Nairobi MCAs push for law to tame street families menace within city’s CBD
Nairobi Members of County Assembly (MCAs) now want the county executive to develop a comprehensive policy with programmes aimed at rehabilitation of street children and families.
This comes after the county legislators expressed concerns over the increased number of street children and families, noting that the problem has turned into a social nightmare with more street families invading major streets within the Central Business District (CBD).
HOMELESS PEOPLE
Nominated MCA Margaret Mbote, in a notice of motion, explained that although there is an ongoing effort by the county government to bring sanity in the capital by launching an operation to flush out street families from the city centre, a law is needed to tame the vice.
She said the policy should focus on solving the issue of homeless people in the county by regulating homes catering for street families with institutional system that identifies, assesses and classifies street families.
“In the recent years the problem of street children or families in Nairobi City has increased thereby affecting businesses in the city center,” said Ms Mbote.
The nominated ward representative pointed out that below the veneer of a dirty street person is a well calculated and thriving drug and alcohol business where the street people are used as mules to transport drugs and alcohol from one point to another.
DRUG PEDDLERS
This is in addition to the street families or children resorting to extorting money from innocent pedestrians and motorists through all sorts of tricks, ranging from sick children or people suffering from terrible diseases who accompany them.
“Worse are the peddlers who sell drugs to the street people on credit to permanently keep them hooked and in debt, leading to a vicious circle of petty thieving to sustain the habit,” she said.
Last year, City Hall Security and Compliance Chief Officer, Tito Kilonzi, called for enactment of a law allowing for detention of disabled foreigners fueling the influx of street families in Nairobi complaining that even after being arrested, arraigned and charged, the foreigners have been let free for lack of a law and facilities to allow for their detention.
STREET CHILDREN
Mr Kilonzi said the war on street children in Nairobi can only be won if the foreigners, whom he said are the cartels behind the increased numbers of street children in the county as they use them to beg for money, can be put behind bars for good.

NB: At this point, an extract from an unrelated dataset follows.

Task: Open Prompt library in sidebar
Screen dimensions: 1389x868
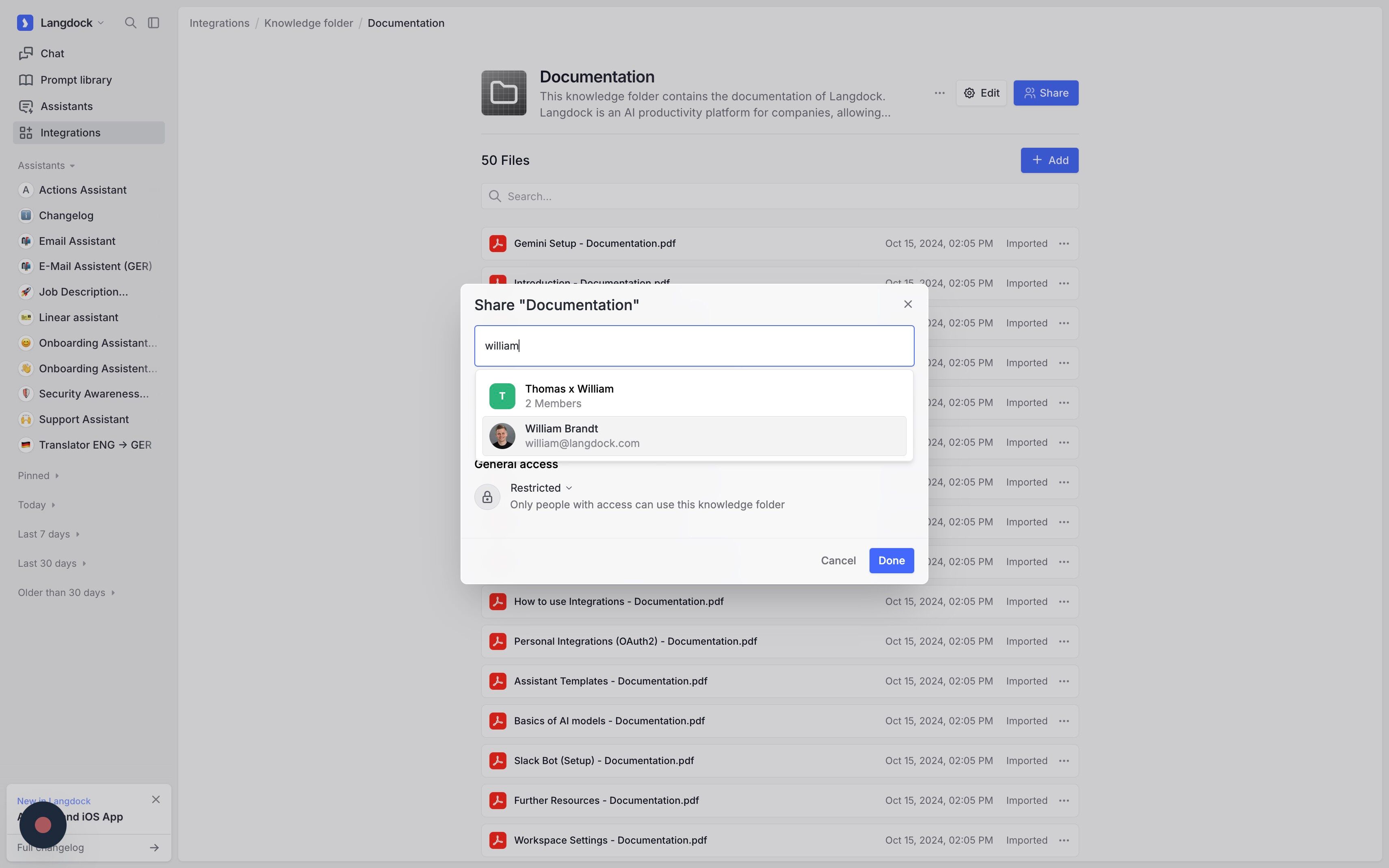Action: (76, 80)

The Consortium of Street Children in 2016 estimated that there were over 60,000 street children in Nairobi.
Last year, City Hall rescued over 700 street children with most of them taken to the four county rehabilitation homes – Makadara, Kayole, Shauri Moyo and Joseph Kang’ethe.
Ms Mbote also called for the county government to complete the construction of Ruai Rehabilitation Center for rehabilitation of street families and children and integrate street children in the existing children’s homes.